However, with the recent stories of Ookbee and Stock Radars, or even how Uber
becoming a real threat to Taxis, I'm sure the demand is only growing larger
and larger, even more so now that prepaid cards are really easy to get (you
can buy one at 7-11). If the payment experience is good enough that it
increase sales, people might eventually quit bothering about the fees. So to
me, the missing link right now seems to be a payment gateway.

I have been working with Omise under contract for a while (I'm omise-python[1]
maintainer). I'm not sure to what extent I'm allowed to speak about the plans,
so I can't really answer your question (sorry). In my opinion, I'm really glad
that Omise is tackling the payment gateway problem.
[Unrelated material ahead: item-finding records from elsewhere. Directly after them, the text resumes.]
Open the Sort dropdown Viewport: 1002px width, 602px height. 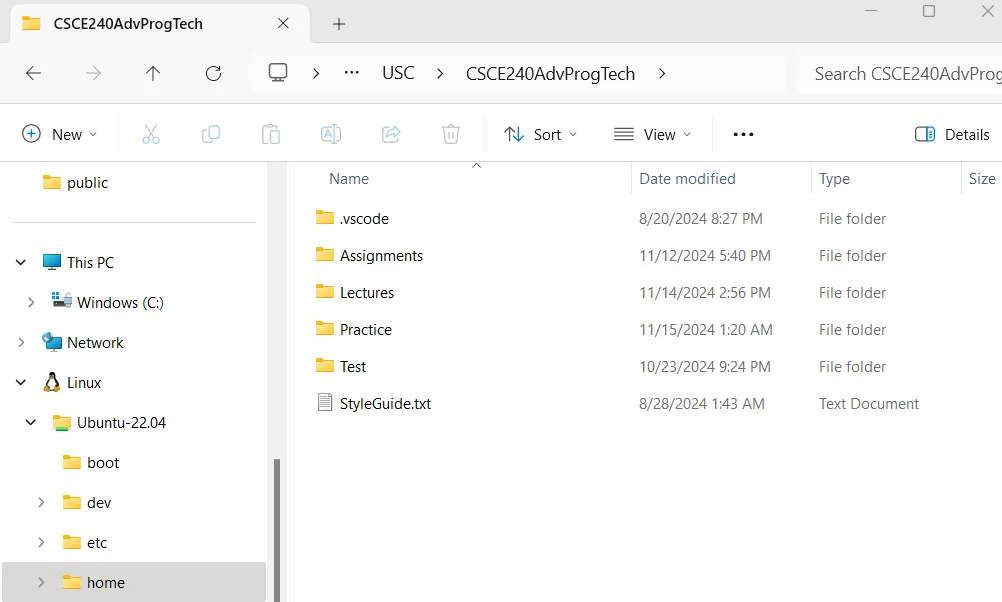pyautogui.click(x=540, y=133)
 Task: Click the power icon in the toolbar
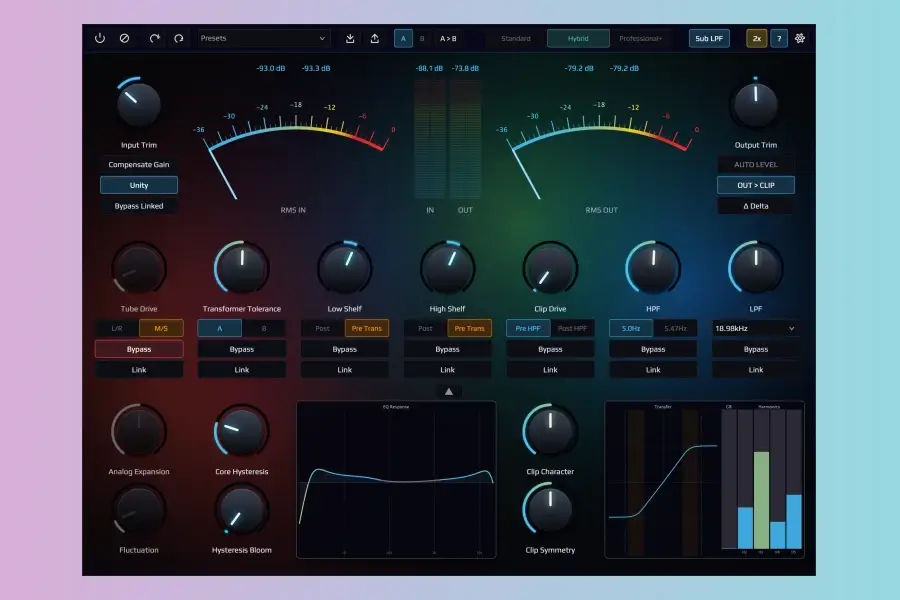(x=99, y=38)

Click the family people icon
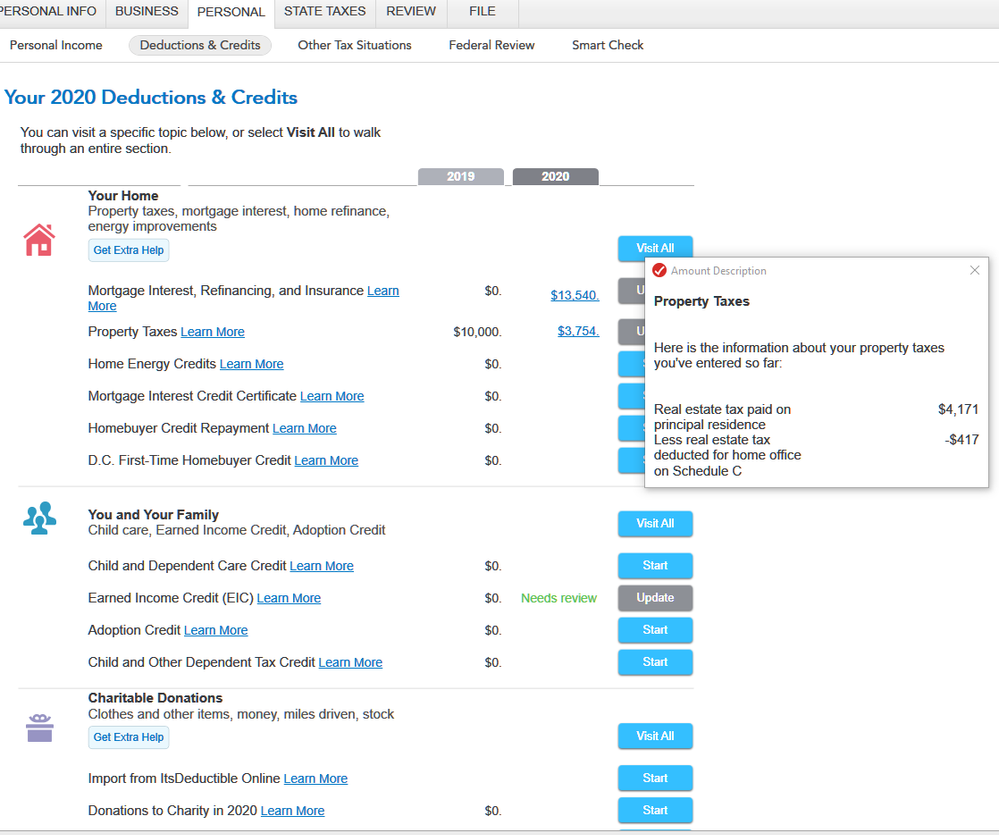click(39, 518)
Especially how nearly all
other players in Thailand require redirection to their payment page to accept
payment (some even require successful redirect back to merchant's callback url
to finish a transaction) having someone who say "you hate that redirect? we
too!" is really reassuring.

[1]: [https://github.com/omise/omise-python](https://github.com/omise/omise-
python)

------
s_baby
To me this looks like an organic extension of how Thai people go about
engaging retail and service industries. This is a country where you step out
your door and there are street carts soliciting you with every product and
service you could want. This is taking that type of p2p business interaction
which Thai people are comfortable with and expect and moving it to the
internet.

------
code_duck
Using Instagram/Kik in a similar fashion is quite popular among glassblowers
in the US. People post their wares on IG and say 'kik me for prices'.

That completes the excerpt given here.